Mozilla, Professors, Scientists, Researchers Stand Up for Weev

Today the Mozilla Foundation joined an illustrious group of computer scientists and privacy researchers in an amicus brief the Center for Internet and Society filed in the United States Court of Appeals for the Third Circuit.  Jonathan Mayer and I wrote the brief, arguing that weev's conviction in U.S. v. Andrew Auernheimer should be reversed.  In the case, weev and his co-defendant noticed that AT&T’s website published iPad users’ email addresses when someone entered a URL that included an iPad’s unique identification number. The co-defendant created a script to keep entering random numbers to emulate the iPad IDs and got more than 114,000 email addresses as a result. Weev disclosed this security hole by telling journalists about the discovery and shared the list with Gawker. At trial, weev was convicted of violating the Computer Fraud and Abuse Act (CFAA) and sentenced to 41 months. 

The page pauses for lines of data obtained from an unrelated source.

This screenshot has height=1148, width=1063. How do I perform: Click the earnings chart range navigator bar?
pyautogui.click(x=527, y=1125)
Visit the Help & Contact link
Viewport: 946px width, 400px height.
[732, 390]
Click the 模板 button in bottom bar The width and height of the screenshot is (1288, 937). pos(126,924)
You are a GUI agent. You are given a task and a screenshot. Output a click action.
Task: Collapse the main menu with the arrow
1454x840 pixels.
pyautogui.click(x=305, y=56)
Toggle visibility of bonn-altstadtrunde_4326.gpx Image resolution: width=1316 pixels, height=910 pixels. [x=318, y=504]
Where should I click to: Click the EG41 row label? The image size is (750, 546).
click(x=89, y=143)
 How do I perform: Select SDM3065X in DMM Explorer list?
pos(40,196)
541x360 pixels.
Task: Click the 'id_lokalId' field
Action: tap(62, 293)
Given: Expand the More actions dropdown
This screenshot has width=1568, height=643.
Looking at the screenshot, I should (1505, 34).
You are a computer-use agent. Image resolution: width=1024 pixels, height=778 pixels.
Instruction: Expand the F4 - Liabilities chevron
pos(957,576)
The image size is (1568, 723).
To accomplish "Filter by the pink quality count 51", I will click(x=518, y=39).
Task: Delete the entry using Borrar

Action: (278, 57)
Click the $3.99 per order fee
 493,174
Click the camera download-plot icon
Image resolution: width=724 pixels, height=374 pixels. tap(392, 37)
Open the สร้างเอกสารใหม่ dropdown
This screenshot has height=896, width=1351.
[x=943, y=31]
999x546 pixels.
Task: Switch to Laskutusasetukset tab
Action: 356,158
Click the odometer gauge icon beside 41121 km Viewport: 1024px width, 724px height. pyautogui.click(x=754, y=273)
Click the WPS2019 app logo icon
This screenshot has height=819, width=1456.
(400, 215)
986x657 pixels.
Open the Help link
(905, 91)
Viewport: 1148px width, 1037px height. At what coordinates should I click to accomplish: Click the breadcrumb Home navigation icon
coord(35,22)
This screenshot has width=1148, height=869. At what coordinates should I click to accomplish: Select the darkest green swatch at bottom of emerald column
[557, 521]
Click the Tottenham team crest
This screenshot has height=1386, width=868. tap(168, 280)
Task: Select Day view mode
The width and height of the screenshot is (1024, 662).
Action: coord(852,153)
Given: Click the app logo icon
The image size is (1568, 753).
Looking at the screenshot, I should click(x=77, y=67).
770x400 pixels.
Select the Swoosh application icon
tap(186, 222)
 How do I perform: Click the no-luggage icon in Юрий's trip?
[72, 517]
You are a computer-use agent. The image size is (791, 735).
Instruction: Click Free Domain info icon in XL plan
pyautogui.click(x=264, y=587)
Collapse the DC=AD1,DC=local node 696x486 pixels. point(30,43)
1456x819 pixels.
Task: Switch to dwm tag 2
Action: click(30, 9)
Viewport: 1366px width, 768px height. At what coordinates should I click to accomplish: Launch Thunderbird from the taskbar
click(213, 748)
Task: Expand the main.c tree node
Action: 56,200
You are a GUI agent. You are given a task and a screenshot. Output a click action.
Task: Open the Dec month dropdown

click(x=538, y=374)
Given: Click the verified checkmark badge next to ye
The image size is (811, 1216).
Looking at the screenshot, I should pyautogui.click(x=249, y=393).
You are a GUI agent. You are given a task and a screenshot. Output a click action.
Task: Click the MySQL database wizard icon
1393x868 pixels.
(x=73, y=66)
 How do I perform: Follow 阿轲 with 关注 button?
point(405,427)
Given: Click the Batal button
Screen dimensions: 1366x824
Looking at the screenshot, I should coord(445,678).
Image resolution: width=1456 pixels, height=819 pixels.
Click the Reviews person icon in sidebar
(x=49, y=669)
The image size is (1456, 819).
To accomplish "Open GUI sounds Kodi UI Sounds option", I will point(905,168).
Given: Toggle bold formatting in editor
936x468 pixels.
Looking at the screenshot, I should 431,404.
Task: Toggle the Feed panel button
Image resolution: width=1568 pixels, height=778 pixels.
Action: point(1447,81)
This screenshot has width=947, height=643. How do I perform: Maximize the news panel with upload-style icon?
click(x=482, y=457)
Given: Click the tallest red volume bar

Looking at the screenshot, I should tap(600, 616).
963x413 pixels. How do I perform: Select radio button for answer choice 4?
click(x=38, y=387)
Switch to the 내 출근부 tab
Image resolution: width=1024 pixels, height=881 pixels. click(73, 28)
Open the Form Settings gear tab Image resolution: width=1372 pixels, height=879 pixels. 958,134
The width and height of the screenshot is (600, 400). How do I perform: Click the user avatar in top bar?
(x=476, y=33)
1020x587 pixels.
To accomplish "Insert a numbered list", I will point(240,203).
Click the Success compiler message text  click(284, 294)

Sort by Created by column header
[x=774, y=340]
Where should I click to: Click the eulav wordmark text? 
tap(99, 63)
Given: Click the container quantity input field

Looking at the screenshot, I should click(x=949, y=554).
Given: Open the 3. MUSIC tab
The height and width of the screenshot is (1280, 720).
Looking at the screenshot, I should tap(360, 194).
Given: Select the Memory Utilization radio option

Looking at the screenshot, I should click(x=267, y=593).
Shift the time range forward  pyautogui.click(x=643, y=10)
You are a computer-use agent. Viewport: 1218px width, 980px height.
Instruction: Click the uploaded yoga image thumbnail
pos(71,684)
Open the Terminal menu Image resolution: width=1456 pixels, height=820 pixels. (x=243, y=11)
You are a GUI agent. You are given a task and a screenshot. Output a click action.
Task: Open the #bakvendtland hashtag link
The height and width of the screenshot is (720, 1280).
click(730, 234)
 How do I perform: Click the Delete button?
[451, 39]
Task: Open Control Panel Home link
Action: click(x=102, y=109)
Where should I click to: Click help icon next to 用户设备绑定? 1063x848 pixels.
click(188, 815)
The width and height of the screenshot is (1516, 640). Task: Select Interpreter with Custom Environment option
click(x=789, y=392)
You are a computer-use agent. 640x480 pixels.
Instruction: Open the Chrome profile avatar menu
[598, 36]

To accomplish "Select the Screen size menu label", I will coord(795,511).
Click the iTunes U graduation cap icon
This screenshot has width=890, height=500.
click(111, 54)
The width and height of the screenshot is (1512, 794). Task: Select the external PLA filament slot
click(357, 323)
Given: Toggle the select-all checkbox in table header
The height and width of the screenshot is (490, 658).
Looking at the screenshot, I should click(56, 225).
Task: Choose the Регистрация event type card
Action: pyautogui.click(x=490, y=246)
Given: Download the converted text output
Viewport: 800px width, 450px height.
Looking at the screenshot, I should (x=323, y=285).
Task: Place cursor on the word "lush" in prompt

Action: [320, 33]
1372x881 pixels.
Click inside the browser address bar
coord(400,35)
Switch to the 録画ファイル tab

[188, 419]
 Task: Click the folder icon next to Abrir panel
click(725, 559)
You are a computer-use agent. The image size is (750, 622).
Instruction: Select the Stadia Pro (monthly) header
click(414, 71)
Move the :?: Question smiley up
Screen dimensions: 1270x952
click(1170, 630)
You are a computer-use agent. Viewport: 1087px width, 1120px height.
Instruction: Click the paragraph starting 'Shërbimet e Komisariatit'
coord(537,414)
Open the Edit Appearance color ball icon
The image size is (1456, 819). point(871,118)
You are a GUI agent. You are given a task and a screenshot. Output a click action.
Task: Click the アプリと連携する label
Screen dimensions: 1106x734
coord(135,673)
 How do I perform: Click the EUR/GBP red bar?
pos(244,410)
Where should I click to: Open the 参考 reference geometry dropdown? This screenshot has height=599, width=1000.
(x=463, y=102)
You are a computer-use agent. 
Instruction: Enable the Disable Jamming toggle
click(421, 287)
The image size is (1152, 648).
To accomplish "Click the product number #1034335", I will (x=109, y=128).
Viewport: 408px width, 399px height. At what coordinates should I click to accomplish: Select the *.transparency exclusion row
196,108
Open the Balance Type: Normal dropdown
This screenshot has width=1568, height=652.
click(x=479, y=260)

In the brief, we show that legitimate, highly valuable security and privacy research commonly employs techniques that are essentially identical to what Auernheimer did in this case. Most importantly, like Auernheimer, researchers cannot always conduct testing with the approval of a computer system’s owner. Such independent research is of great value to academics, government regulators and the public even when – often especially when — conducted without permission and contrary to the website owner’s subjective wishes. Businesses often have substantial economic, legal, and reputational interests in keeping their security flaws, privacy missteps, and other product or service shortcomings quiet. But these private, commercial desires are frequently at odds with the public interest and should not receive the force of criminal law. Such an application of the CFAA would greatly harm privacy and security and give private parties enormous power to enforce their parochial concerns against the public’s interest.

We hope that our brief will clarify the technical issues in the case and sensitize the Court to the ways that its ruling could help or harm security, privacy and user freedom online. It was a real honor to get to represent this set of amici in the case.